2. Why Are Protocols Important?

  • Every protocol is created to address a specific problem.
  • Example: TCP was designed in the 1960s for low-bandwidth networks.
    • Modern data centers push TCP to its limits, leading to the creation of newer protocols like Homa (2022).
  • Different protocols are used in various contexts:
    • Classic Protocols: DHCP, UDP, HTTP, gRPC, FTP, SMTP, etc.
    • Emerging Protocols: Homa (not yet an RFC, still a research paper).

3. Key Properties of Communication Protocols

A. Data Format

Defines how data is structured for transmission. Two main types:

  1. Text-Based Protocols (Human-readable)
    • Examples: Plaintext, JSON, XML, HTTP
    • Can be read directly from the wire (unless encrypted).
  2. Binary Protocols (Machine-optimized)
    • Examples: Protocol Buffers, Redis Serialization, gRPC, HTTP/2
    • More efficient but not human-readable.

B. Transfer Mode

Determines how data is sent over the network. Two main types:

  1. Message-Based Protocols (Discrete messages)
    • Each message has a clear start and end.
    • Examples: HTTP, UDP (messages are packed into IP packets).
  2. Stream-Based Protocols (Continuous data flow)
    • No fixed start or end, just a stream of bytes.
    • Examples: TCP, RTSP (used in video streaming).
    • Challenge: Clients must parse TCP streams to find message boundaries.

C. Addressing System

How a protocol identifies source and destination.

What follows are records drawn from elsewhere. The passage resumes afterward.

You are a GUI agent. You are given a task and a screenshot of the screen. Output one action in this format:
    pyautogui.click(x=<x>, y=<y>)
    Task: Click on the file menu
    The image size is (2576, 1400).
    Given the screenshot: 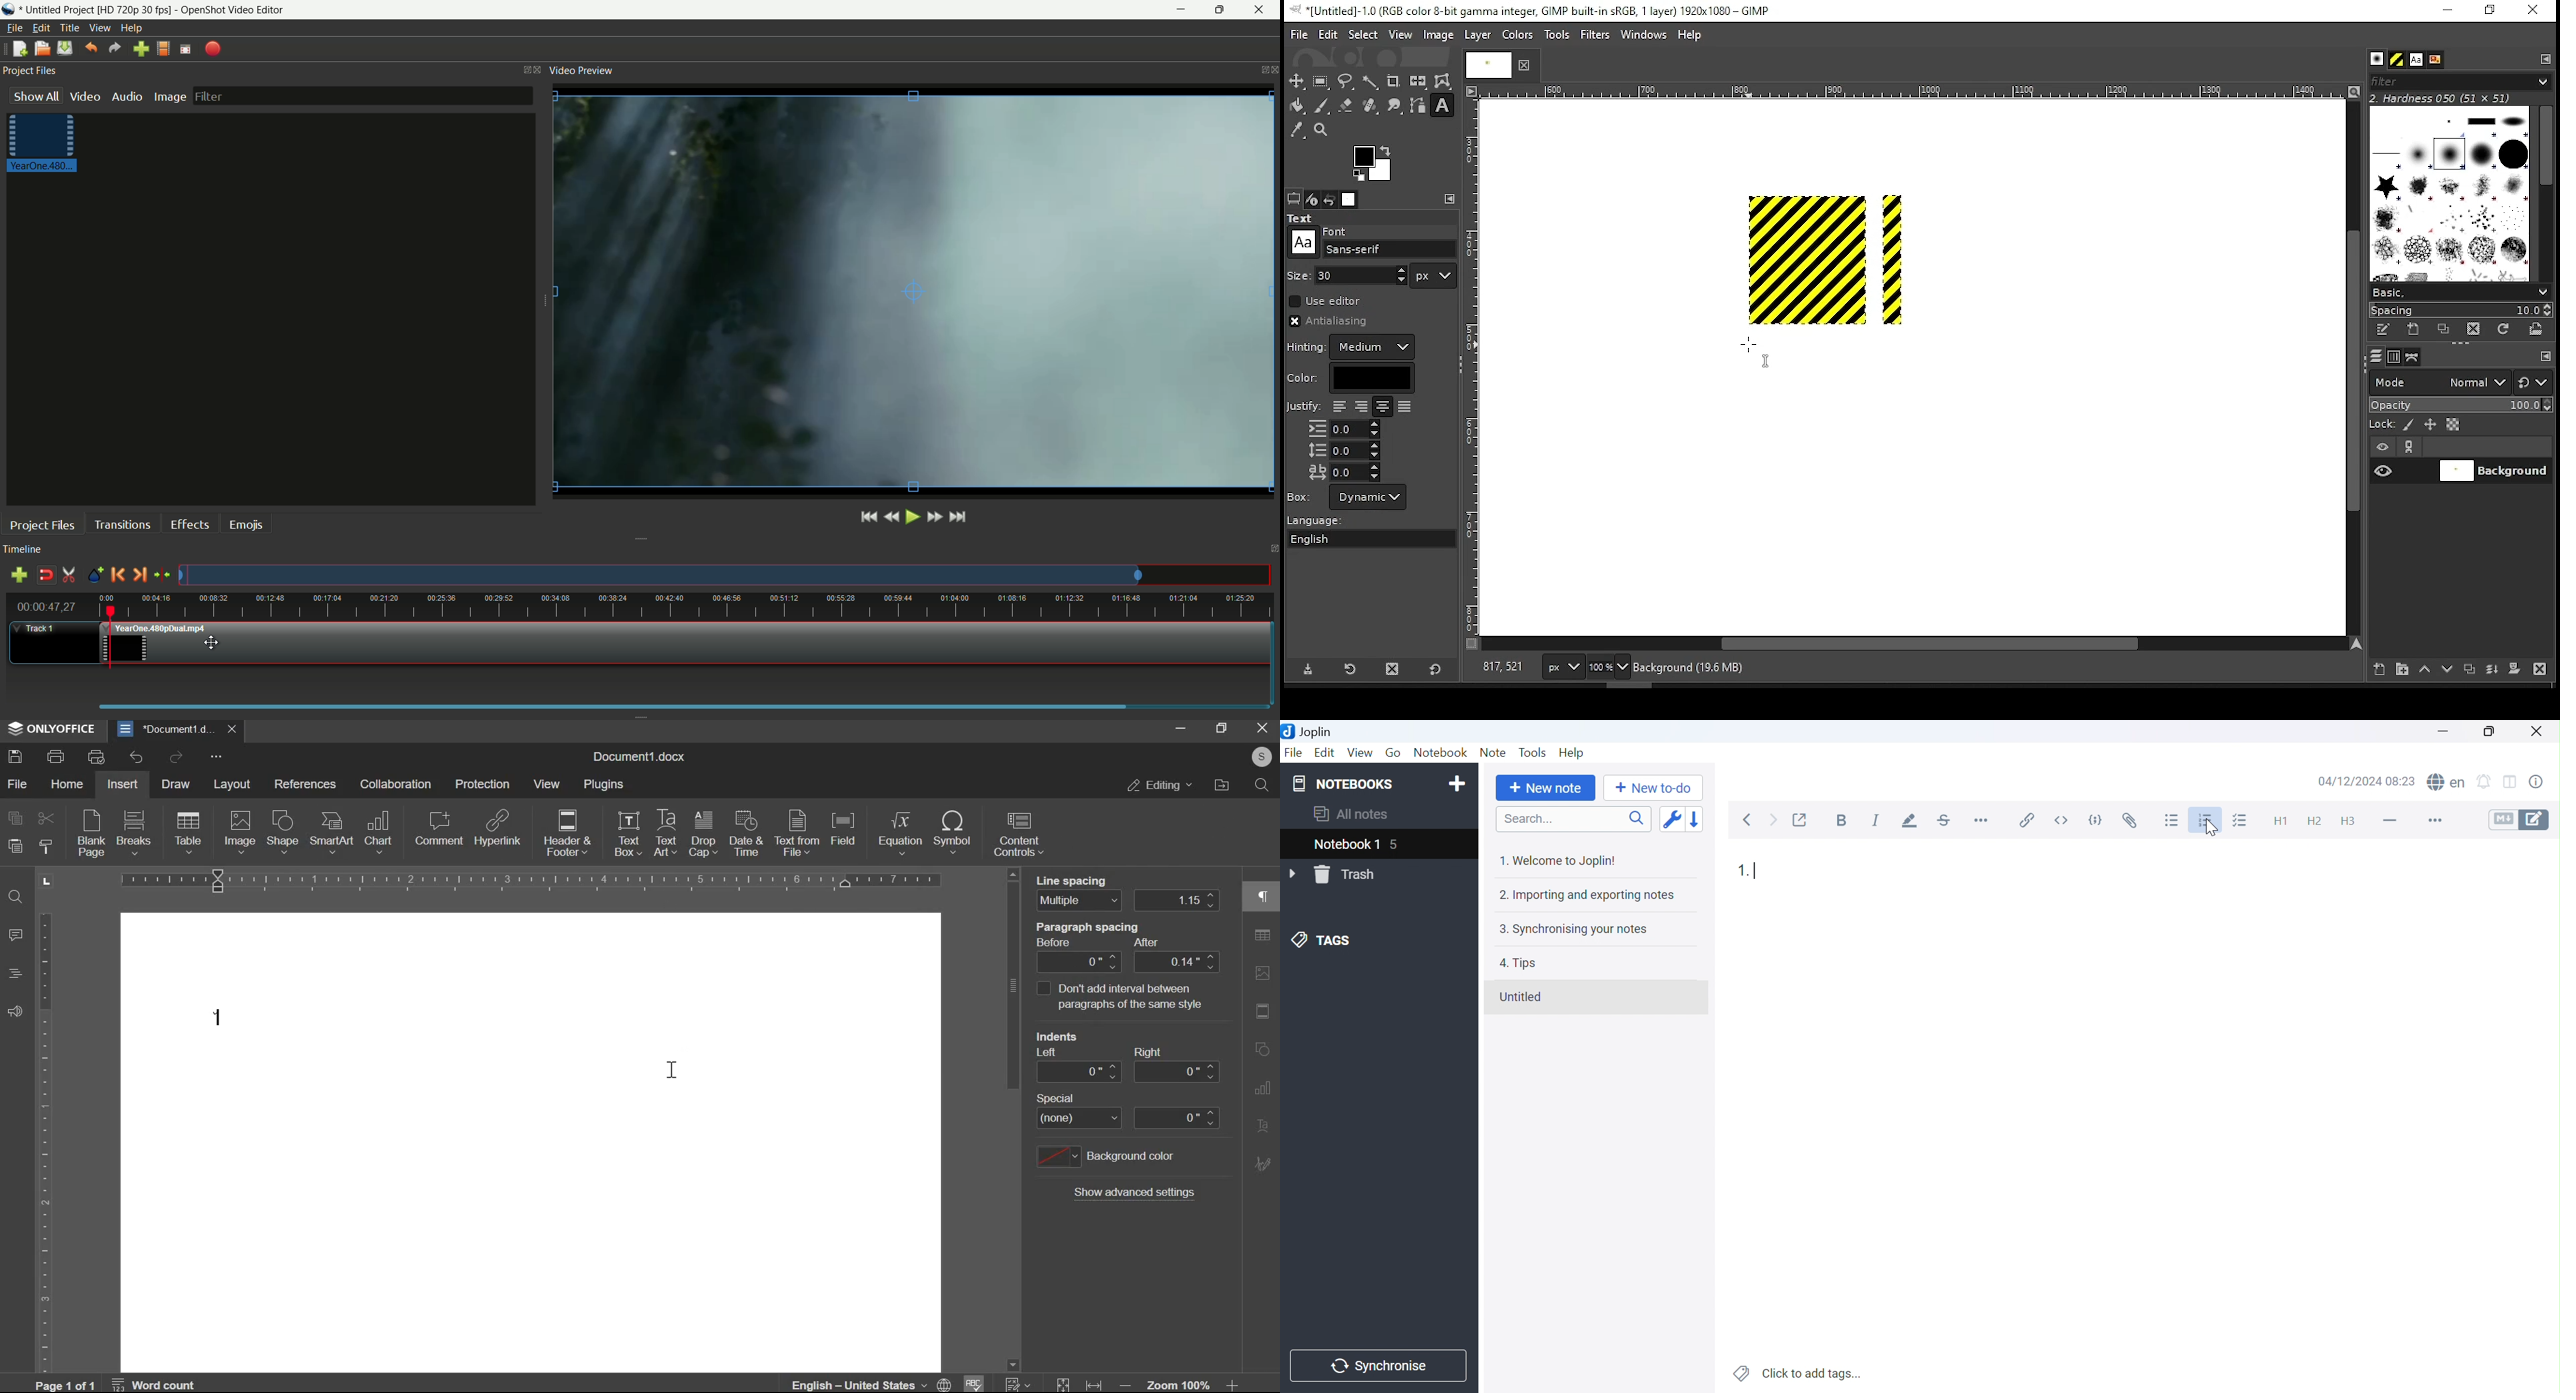 What is the action you would take?
    pyautogui.click(x=15, y=27)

  • Domain Name System (DNS): Converts domain names to IP addresses.
  • IP Addressing (Layer 3): Identifies devices over the internet.
  • MAC Address (Layer 2): Used within local networks.
  • ARP (Address Resolution Protocol): Converts IP addresses to MAC addresses.

D. Directionality

Defines data flow:

  1. Unidirectional: Data flows in one direction.
  2. Bidirectional: Two-way communication.
  3. Full-Duplex: Both parties can send data simultaneously.
  4. Half-Duplex: Devices take turns to send data (e.g., WiFi).

E. State Management

  1. Stateful Protocols (Maintain session information)
    • Examples: TCP, gRPC, Apache Threads
  2. Stateless Protocols (Each request is independent)
    • Examples: UDP, HTTP

F. Routing & Proxying

How a protocol interacts with networks and proxies.

  • Example: DNS resolution for Google.com
    • DNS finds the IP → TCP connection is established → HTTP request is sent.
    • If a proxy is used, the connection first reaches the proxy, which forwards it to Google.

G. Reliability & Congestion Control

  • Reliable Protocols: Ensure correct delivery with retransmissions.
    • Example: TCP (has flow control, congestion control, and retransmissions).
  • Unreliable Protocols: Best-effort delivery, no guarantees.
    • Example: UDP (no retransmission or flow control).

H. Error Handling

  • Defines how errors are managed:
    • Standard error codes (e.g., HTTP status codes).
    • Timeouts & Retries: Whether to resend lost requests.

4. Conclusion

  • Protocols define how data is structured, transmitted, and managed.
  • Different protocols have different strengths based on their design choices.
  • Understanding these properties helps in choosing or designing the right protocol for a use case.